Oggi con me sarai nel paradiso.

Dio non tace più. Davanti a chi chiede un ricordo, il cuore del Signore ha un sussulto, e pur nello strazio del soffocamento trova la forza per assicurare che la sua domanda si incontra con lo stesso desiderio di Dio: stringere al cuore, circondare di attenzioni, vivere in sintonia, non distanti, non apatici e disinteressati, ma vicini, in una relazione che dice tutto della vita e della morte e che la morte supera e travolge, perché la Vita vince sempre. Con me: prima del Paradiso c’è quel “con me” a dare senso, a specificare che in Paradiso ci entri solo se ami, se sai essere dono d’amore a Dio e a chiunque abbia bisogno del tuo istante di bene.

E poi quella scritta: «Costui è il re dei Giudei».
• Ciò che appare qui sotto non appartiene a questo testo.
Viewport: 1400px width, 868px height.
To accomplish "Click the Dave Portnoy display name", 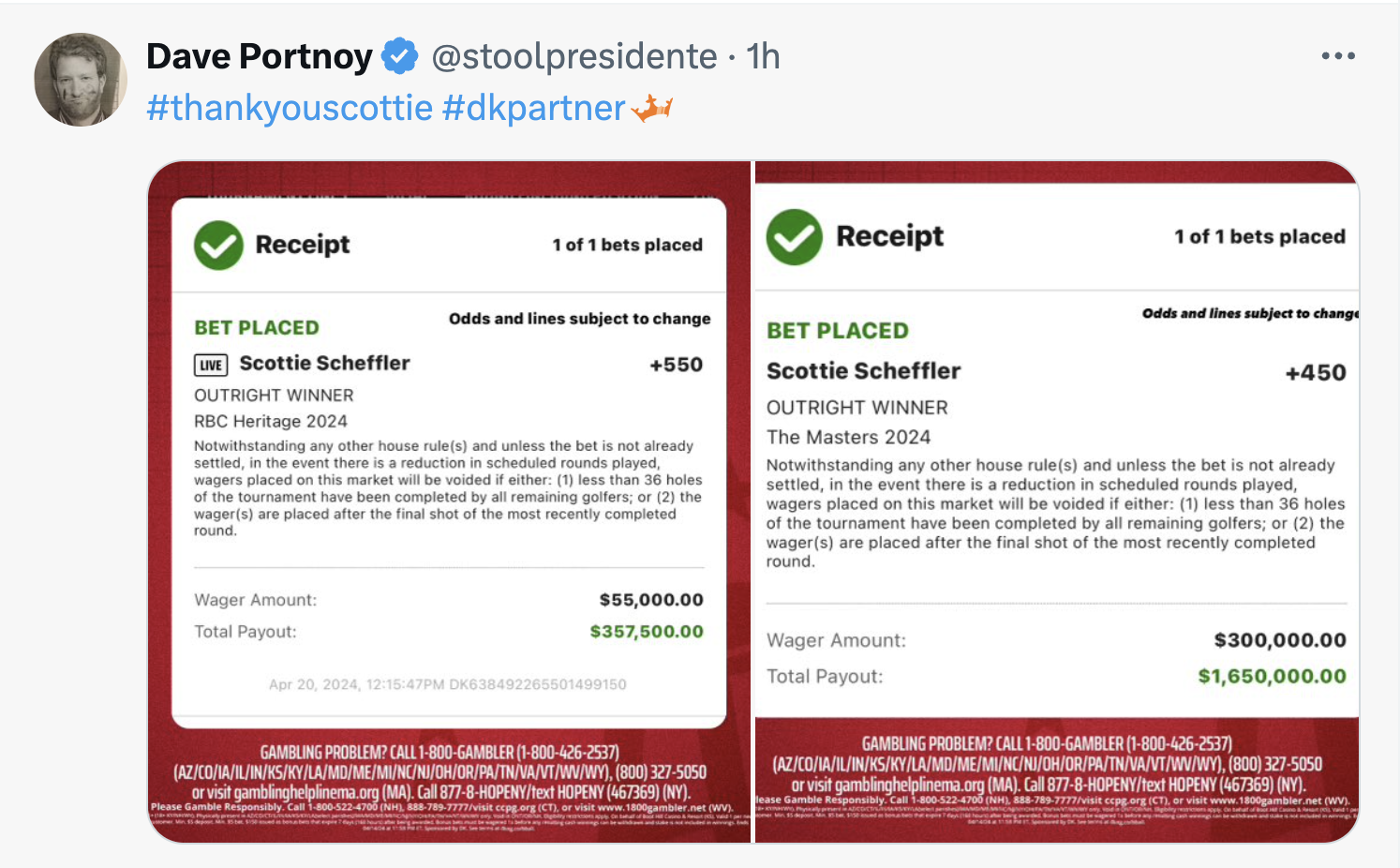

Bisogna essere re per ascoltare e tacere, per andare oltre all’insulto, per volare alto, sopra il polverone delle parole vuote. Bisogna essere re per lasciarsi consolare e abbassarsi per cogliere un desiderio, bisogna essere re per ricordare, per amare, per morire. Gesù ti passa la corona e ti chiede di regnare con Lui. Cristo Re è l’amore che va oltre e oltre ti porta. Oggi con me sarai nel paradiso.